Sem contar que já passou da hora de um futebol brasileiro voltar a ter armadores. Jogadores clássicos, inteligentes, que ditam o ritmo do jogo, e que pensem. O tal do camisa 10, que atualmente se pode ver em profusão na Argentina, até em times pequenos.
No frigir dos ovos, porém, material humano o Brasil tem. Se souber trabalhar direito, vai dar para sonhar em 2030.
Neymar sempre foi isso
A Copa de 2026 serviu para confirmar o que todos já sabiam. Neymar entende estar acima de todos. Somente seus interesses importam.

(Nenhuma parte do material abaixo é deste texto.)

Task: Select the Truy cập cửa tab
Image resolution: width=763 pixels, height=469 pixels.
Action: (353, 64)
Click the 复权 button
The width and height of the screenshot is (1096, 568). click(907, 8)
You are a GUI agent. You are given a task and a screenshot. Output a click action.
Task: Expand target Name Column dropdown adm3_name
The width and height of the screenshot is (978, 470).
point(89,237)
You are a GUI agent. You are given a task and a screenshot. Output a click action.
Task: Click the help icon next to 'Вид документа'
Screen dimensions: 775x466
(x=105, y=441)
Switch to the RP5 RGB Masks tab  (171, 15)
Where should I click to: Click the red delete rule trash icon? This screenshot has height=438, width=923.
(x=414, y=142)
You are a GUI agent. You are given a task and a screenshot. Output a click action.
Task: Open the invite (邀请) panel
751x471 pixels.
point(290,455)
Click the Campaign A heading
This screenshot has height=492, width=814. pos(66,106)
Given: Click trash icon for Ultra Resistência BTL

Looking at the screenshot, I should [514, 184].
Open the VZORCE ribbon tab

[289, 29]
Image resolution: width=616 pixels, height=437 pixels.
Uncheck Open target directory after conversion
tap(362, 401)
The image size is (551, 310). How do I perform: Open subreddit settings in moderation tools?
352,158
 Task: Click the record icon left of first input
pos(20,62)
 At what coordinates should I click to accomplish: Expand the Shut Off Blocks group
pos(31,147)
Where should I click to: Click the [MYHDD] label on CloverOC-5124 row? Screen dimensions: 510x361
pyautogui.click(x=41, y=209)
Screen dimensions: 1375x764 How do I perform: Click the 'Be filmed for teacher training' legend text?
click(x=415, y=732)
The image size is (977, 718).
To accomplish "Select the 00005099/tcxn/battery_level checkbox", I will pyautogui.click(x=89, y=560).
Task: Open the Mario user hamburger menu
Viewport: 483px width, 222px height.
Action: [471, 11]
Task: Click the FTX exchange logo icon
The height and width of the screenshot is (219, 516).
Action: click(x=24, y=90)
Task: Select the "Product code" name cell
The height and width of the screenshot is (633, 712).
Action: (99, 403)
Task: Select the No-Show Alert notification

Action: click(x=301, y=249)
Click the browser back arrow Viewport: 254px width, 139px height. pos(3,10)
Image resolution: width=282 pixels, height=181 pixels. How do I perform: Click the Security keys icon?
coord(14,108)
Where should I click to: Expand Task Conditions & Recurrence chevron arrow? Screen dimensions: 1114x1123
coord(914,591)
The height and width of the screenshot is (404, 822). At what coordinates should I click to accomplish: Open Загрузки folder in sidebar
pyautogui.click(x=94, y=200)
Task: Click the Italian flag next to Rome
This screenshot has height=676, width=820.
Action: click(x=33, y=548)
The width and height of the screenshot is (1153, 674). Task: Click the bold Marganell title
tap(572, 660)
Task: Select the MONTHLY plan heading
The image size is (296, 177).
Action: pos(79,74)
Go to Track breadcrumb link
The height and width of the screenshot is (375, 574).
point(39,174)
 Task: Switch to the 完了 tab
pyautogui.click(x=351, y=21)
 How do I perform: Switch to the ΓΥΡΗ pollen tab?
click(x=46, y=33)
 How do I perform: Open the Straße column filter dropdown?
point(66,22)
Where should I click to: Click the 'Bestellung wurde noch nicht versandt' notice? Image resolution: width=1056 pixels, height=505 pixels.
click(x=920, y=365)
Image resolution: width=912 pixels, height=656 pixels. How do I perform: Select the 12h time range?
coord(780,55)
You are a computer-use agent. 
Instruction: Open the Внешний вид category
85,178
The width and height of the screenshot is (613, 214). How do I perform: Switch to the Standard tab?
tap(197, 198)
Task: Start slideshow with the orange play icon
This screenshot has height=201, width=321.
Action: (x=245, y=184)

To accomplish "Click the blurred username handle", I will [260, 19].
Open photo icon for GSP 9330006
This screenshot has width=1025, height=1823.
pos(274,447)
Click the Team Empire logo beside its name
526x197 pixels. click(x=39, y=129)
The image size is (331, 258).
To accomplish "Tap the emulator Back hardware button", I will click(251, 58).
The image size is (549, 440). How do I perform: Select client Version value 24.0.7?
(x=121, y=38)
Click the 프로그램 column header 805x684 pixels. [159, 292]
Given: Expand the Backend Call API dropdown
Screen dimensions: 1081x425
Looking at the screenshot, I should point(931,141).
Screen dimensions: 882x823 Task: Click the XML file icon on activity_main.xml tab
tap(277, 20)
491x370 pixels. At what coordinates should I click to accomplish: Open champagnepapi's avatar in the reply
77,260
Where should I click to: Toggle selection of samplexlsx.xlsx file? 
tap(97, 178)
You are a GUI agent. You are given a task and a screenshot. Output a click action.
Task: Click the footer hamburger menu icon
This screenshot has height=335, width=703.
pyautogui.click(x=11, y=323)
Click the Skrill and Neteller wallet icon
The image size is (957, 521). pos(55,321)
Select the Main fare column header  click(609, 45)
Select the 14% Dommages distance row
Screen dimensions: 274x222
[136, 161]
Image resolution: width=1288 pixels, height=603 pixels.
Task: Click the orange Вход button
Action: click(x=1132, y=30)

Qualquer perna de pau que fizesse um gol que reduzisse a vantagem do adversário certamente pegaria a bola nas redes e a colocaria rapidamente no meio de campo, na esperança de ainda dar tempo para empatar. Mas o “princeso” preferiu confrontar o goleiro norueguês. O Brasil, o time, os companheiros, a nação que se… danem. Tomara que realmente tenhamos nos livrado desse encosto!
Fifa envergonha o futebol
Desprezível, covarde, repugnante. Gianni Infantino mostrou não ter a menor vergonha na cara ao aceitar a ordem de Donald Trump para anular o cartão vermelho dado ao americano Balogun. Seria inacreditável se não se tratasse desse cartola fraco e puxa-saco de poderosos. Uma vergonha para o futebol.